Oil prices jumped more than US$3 on Monday, with Brent above US$111 a barrel, as European Union nations consider joining the United States in a Russian oil embargo, while a weekend attack on Saudi oil facilities caused jitters.
Brent crude futures climbed US$3.74, or 3.5%, to US$111.67 a barrel by 0739 GMT, adding to a 1.2% rise last Friday.
U.S. West Texas Intermediate (WTI) crude futures rose $3.98, or 3.8%, to US$108.68, extending a 1.7% jump last Friday.
Prices moved higher ahead of talks this week between European Union governments and U.S. President Joe Biden for a series of summits that aim to harden the West’s response to Moscow over its invasion of Ukraine.
EU governments will consider whether to impose an oil embargo on Russia.
Early on Monday, Ukraine’s deputy prime minister, Iryna Vershchuk, said there was no chance the country’s forces would surrender in the besieged eastern port city of Mariupol.

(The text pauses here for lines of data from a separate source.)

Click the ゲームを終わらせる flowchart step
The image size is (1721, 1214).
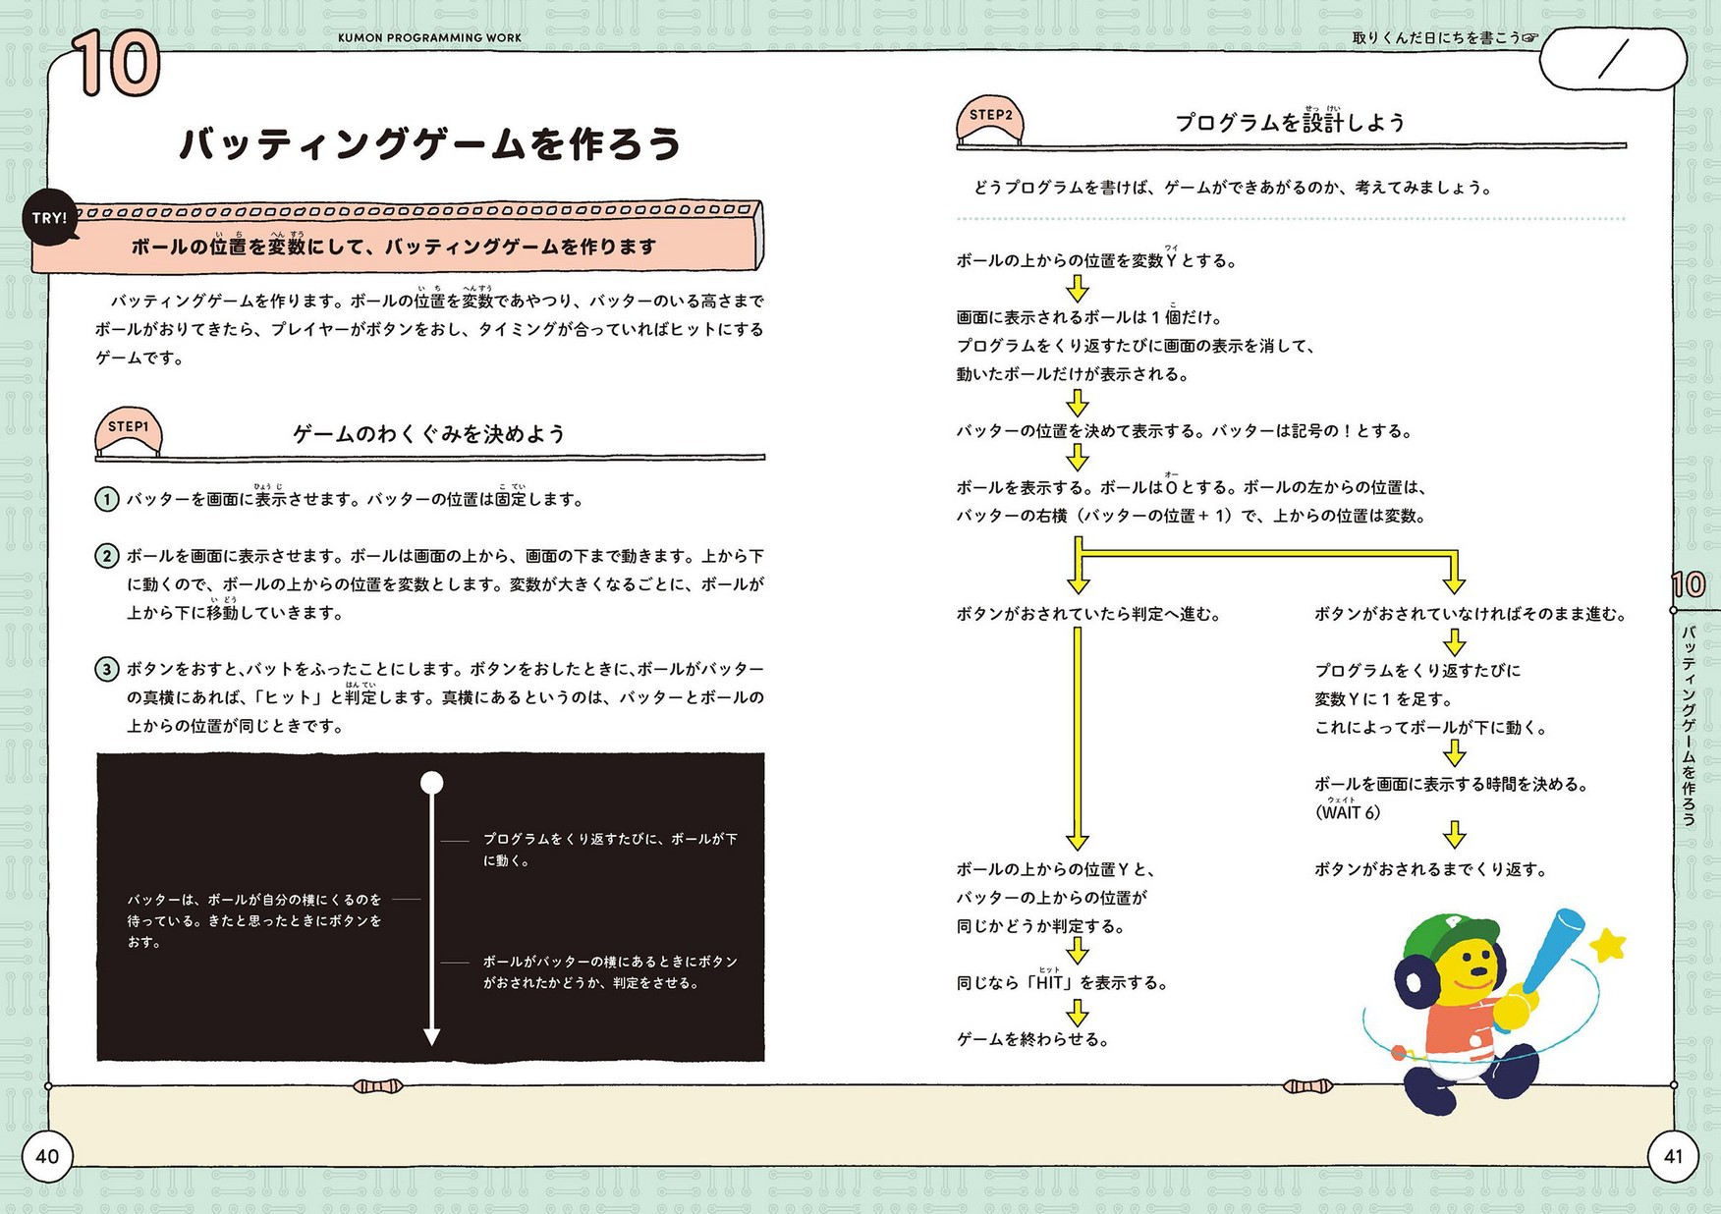(x=1032, y=1039)
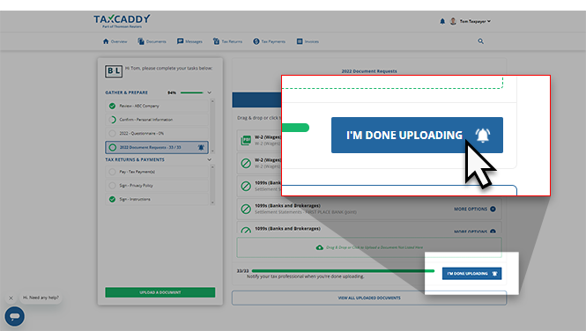Collapse the Tax Returns & Payments section
The image size is (586, 331).
[x=210, y=159]
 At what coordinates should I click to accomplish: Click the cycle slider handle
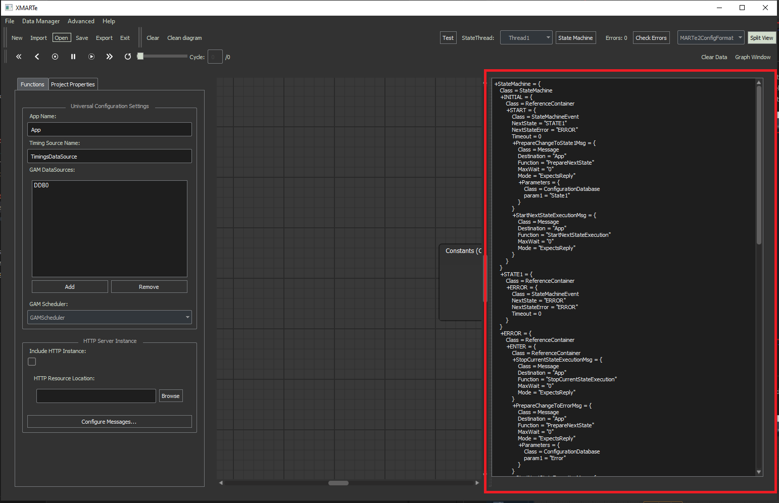tap(140, 56)

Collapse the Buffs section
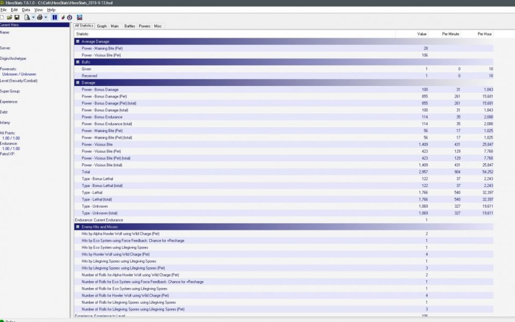77,62
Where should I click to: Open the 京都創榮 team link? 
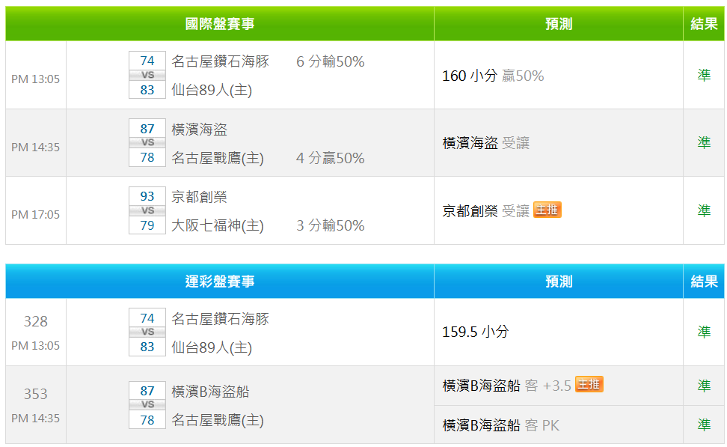tap(199, 197)
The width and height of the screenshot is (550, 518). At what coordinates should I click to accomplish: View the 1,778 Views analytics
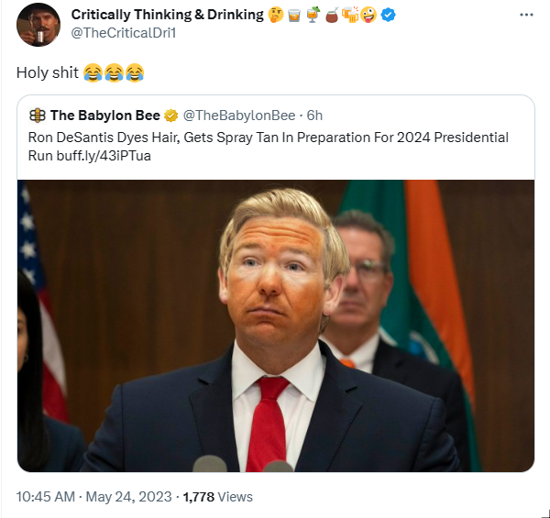pos(218,497)
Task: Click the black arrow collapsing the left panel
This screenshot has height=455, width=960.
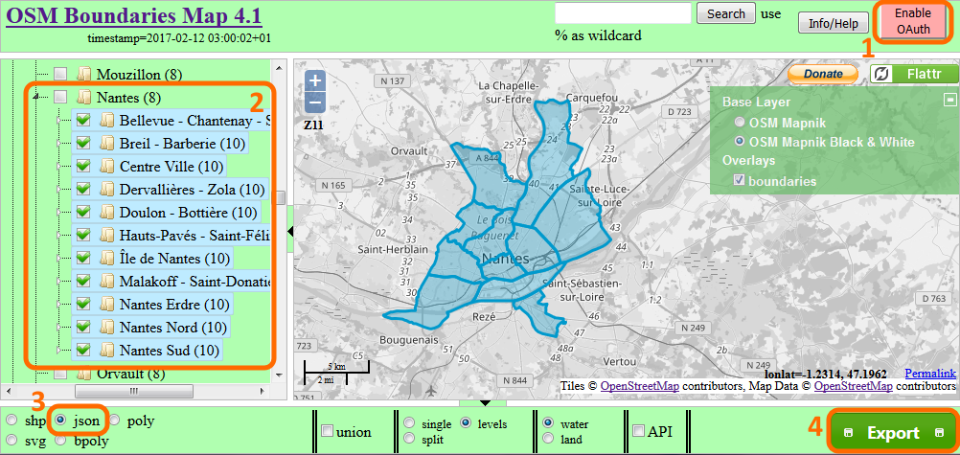Action: point(290,233)
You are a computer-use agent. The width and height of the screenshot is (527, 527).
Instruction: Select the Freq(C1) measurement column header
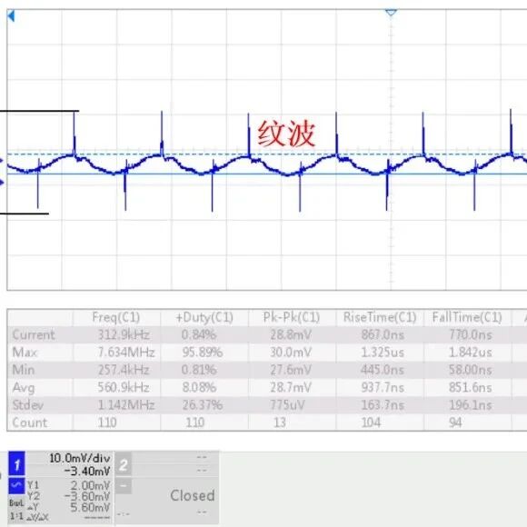116,317
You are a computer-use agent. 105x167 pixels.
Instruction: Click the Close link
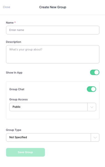(x=6, y=7)
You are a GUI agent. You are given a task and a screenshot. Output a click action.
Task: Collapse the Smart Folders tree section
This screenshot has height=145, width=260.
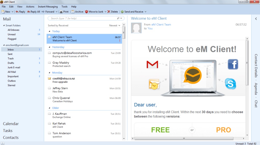click(x=4, y=25)
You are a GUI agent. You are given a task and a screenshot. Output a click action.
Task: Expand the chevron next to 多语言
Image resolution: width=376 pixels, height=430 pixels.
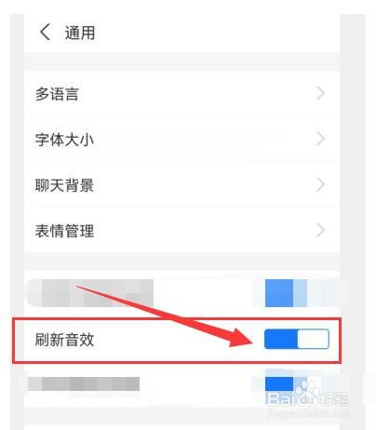[320, 93]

With little sign of the conflict easing, the focus returned to whether the market would be able to replace Russian barrels hit by sanctions.
“A Houthi attack on a Saudi energy terminal, warnings of a structural shortfall in production from OPEC, and a potential European Union oil embargo on Russia have seen oil prices jump in Asia,” OANDA’s senior analyst Jeffrey Halley said in a note.
“Even if the Ukraine war ends tomorrow, the world will face a structural energy deficit, thanks to Russian sanctions.”
Over the weekend, attacks by Yemen’s Iran-aligned Houthi group caused a temporary drop in output at a Saudi Aramco refinery joint venture in Yanbu, feeding concern in a jittery oil products market, where Russia is a key supplier and global inventories are at multi-year lows.
The latest report from the Organization of the Petroleum Exporting Countries and allies including Russia, together called OPEC+, showed some producers are still falling short of their agreed supply quotas.
OPEC+ missed its production target by more than 1 million barrels per day (bpd) in February, three sources told Reuters, under their pact to boost output by 400,000 bpd each month as they wind back sharp cuts made in 2020.
The two OPEC countries with the capacity to instantly raise output, Saudi Arabia and the United Arab Emirates, have so far resisted calls from major consuming nations to step up production faster to help drive down oil prices.
U.S. energy firms are also struggling to keep the number of active oil rigs up, despite strong prices.
The poor supply outlook and high prices prompted the International Energy Agency (IEA) to outline ways on Friday to cut oil use by 2.7 million bpd within four months, from car-pooling to lower speed limits and cheaper public transport.
That would help offset the three million bpd of Russian crude and products that the IEA estimated would be off the market by April.